(A run of records)

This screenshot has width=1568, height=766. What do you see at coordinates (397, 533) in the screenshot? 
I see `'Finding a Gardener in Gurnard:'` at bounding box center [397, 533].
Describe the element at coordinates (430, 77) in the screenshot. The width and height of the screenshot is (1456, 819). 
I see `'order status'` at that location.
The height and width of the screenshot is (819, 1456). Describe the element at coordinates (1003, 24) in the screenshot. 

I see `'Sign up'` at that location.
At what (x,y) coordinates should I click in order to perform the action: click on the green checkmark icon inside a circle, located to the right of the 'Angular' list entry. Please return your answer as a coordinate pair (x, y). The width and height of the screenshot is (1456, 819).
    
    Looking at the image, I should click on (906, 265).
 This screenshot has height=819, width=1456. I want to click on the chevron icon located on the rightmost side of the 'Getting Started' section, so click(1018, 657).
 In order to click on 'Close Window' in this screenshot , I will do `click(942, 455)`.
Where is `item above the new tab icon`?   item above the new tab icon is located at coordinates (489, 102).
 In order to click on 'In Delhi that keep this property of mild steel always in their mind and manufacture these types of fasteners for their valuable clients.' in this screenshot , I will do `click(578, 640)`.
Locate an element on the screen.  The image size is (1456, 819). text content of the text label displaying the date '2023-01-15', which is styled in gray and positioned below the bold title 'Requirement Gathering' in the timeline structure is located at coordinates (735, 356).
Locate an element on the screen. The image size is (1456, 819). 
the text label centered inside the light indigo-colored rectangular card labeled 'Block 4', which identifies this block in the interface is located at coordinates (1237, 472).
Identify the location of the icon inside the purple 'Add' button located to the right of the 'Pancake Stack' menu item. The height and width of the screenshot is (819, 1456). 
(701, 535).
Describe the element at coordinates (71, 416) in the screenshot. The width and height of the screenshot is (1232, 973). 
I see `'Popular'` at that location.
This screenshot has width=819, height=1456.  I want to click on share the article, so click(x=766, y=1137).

[Given problem]
Copy out every line of the listing above word for word, with nothing changed or left out.

[Task answer]
This screenshot has width=1568, height=766. What do you see at coordinates (397, 533) in the screenshot? 
I see `'Finding a Gardener in Gurnard:'` at bounding box center [397, 533].
Describe the element at coordinates (430, 77) in the screenshot. The width and height of the screenshot is (1456, 819). 
I see `'order status'` at that location.
The height and width of the screenshot is (819, 1456). Describe the element at coordinates (1003, 24) in the screenshot. 

I see `'Sign up'` at that location.
At what (x,y) coordinates should I click in order to perform the action: click on the green checkmark icon inside a circle, located to the right of the 'Angular' list entry. Please return your answer as a coordinate pair (x, y). The width and height of the screenshot is (1456, 819).
    
    Looking at the image, I should click on (906, 265).
 This screenshot has height=819, width=1456. I want to click on the chevron icon located on the rightmost side of the 'Getting Started' section, so click(1018, 657).
 In order to click on 'Close Window' in this screenshot , I will do `click(942, 455)`.
Where is `item above the new tab icon`?   item above the new tab icon is located at coordinates (489, 102).
 In order to click on 'In Delhi that keep this property of mild steel always in their mind and manufacture these types of fasteners for their valuable clients.' in this screenshot , I will do `click(578, 640)`.
Locate an element on the screen.  The image size is (1456, 819). text content of the text label displaying the date '2023-01-15', which is styled in gray and positioned below the bold title 'Requirement Gathering' in the timeline structure is located at coordinates (735, 356).
Locate an element on the screen. The image size is (1456, 819). 
the text label centered inside the light indigo-colored rectangular card labeled 'Block 4', which identifies this block in the interface is located at coordinates (1237, 472).
Identify the location of the icon inside the purple 'Add' button located to the right of the 'Pancake Stack' menu item. The height and width of the screenshot is (819, 1456). 
(701, 535).
Describe the element at coordinates (71, 416) in the screenshot. The width and height of the screenshot is (1232, 973). 
I see `'Popular'` at that location.
This screenshot has width=819, height=1456.  I want to click on share the article, so click(x=766, y=1137).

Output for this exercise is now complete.